Spark Scala 从日期创建时间戳列

Question

I have a "Date" column that is a String in a Spark DF in this format 1/1/2000 12:53 AM, 1/1/2000 2:53 AM, 1/1/2000 5:53 AM, ... I am trying to create a new column that converts this column into a Unix Timestamp but getting a column full of null as my output.我有一个“日期”列，它是 Spark DF 中的字符串，格式为 1/1/2000 12:53 AM、1/1/2000 2:53 AM、1/1/2000 5:53 AM，.. . 我正在尝试创建一个新列，将该列转换为 Unix 时间戳，但得到一个充满 null 的列作为我的 output。 The line I am using to create this column is:我用来创建此列的行是：

val New_DF = Old_DF.withColumn("Timestamp", unix_timestamp($"Date", "MM/dd/yyyy hh:mm:ss a")) val New_DF = Old_DF.withColumn("Timestamp", unix_timestamp($"Date", "MM/dd/yyyy hh:mm:ss a"))

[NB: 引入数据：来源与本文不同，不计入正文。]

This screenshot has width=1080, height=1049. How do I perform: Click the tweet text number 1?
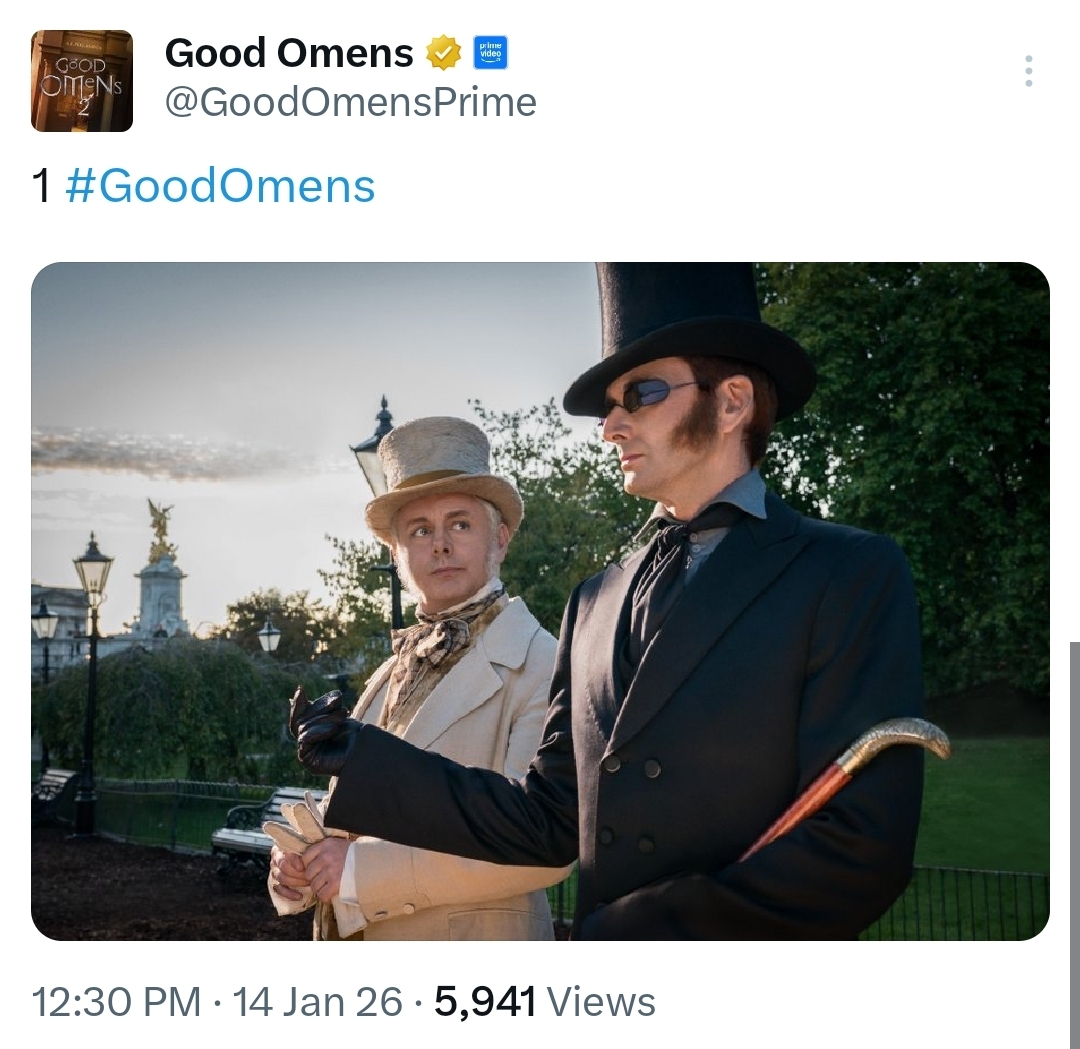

I created the Date column by concatenating separate Month, Day, Year, and Time columns but the Month and Day columns have input data in the form of 1 instead of 01 for Month and Day.我通过连接单独的月、日、年和时间列来创建日期列，但月和日列的输入数据为 1 而不是月和日的 01。 Is this why I'm getting a null column back or is there another reason?这就是为什么我要返回 null 列还是有其他原因？ And if this is the reason then how do I fix the day and month columns from 1 to 01, 2 to 02,...?如果这是原因，那么我该如何修复从 1 到 01、2 到 02、...的日期和月份列？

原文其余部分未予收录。